▶ **Exercise**: After going through the data, give the number of lines that contain the word "Allots" as your sole answer.
----- Input for this task
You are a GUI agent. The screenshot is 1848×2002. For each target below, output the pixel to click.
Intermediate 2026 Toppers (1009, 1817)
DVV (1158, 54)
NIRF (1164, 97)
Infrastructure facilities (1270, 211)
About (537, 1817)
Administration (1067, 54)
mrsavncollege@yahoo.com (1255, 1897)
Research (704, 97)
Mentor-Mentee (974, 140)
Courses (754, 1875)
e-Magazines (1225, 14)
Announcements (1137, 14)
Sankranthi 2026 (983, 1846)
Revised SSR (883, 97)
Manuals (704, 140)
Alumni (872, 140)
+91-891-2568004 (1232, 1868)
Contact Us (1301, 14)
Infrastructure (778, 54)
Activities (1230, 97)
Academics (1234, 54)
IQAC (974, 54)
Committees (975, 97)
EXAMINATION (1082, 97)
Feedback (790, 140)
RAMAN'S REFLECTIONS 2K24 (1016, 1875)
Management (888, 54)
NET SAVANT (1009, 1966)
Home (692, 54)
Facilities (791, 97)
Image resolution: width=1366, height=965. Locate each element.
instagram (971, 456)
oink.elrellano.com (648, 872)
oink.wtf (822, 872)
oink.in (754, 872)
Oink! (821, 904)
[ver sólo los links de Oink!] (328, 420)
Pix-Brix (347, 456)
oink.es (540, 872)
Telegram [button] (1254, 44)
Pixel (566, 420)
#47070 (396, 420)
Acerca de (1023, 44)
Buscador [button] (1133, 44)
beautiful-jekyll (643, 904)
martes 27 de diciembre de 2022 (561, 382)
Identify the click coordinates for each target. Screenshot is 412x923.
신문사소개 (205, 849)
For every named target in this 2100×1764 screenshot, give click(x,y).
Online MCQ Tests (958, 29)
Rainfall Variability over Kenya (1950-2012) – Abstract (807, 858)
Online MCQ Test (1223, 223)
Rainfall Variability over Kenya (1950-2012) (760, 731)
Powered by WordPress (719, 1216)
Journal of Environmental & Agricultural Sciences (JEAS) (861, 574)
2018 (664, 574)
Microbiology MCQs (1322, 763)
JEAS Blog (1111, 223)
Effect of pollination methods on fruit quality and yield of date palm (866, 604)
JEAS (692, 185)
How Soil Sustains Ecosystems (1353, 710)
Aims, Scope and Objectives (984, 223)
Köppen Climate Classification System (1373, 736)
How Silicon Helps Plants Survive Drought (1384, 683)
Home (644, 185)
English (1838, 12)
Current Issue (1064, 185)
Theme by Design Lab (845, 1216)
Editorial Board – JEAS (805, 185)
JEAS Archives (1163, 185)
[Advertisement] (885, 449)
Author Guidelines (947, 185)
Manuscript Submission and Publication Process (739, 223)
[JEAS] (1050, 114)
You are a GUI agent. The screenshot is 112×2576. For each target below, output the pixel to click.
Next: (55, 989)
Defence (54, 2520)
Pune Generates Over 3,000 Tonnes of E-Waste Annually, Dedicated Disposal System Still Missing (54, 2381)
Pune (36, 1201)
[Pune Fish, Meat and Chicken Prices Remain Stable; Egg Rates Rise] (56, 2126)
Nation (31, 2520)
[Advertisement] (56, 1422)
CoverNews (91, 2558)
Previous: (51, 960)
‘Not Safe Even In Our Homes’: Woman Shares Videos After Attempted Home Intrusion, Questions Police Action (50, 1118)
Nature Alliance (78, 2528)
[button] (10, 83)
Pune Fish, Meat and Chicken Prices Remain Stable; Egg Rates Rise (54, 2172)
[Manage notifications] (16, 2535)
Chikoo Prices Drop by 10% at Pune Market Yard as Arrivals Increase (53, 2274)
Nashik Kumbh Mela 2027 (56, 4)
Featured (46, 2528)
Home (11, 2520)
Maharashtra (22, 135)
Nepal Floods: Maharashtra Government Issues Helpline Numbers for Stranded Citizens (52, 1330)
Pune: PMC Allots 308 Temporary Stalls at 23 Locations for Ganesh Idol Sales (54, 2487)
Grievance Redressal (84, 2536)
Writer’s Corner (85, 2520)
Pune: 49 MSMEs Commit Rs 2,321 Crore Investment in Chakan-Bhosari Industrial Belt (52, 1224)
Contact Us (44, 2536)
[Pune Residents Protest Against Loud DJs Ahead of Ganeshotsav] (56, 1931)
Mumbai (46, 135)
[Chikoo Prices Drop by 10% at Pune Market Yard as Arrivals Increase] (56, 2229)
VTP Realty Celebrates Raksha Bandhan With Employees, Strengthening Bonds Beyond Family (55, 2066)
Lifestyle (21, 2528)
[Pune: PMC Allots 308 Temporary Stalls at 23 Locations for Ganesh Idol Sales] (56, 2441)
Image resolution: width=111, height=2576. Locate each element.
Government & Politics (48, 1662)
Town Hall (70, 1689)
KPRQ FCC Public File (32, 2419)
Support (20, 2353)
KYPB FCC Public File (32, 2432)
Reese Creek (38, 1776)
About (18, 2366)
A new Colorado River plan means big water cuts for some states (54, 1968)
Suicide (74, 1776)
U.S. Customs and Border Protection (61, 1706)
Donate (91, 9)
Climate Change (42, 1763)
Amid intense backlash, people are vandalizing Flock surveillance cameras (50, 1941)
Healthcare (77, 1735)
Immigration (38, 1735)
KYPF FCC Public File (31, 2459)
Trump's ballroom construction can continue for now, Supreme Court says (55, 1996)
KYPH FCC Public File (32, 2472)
----------
▶ **Written reply**: 2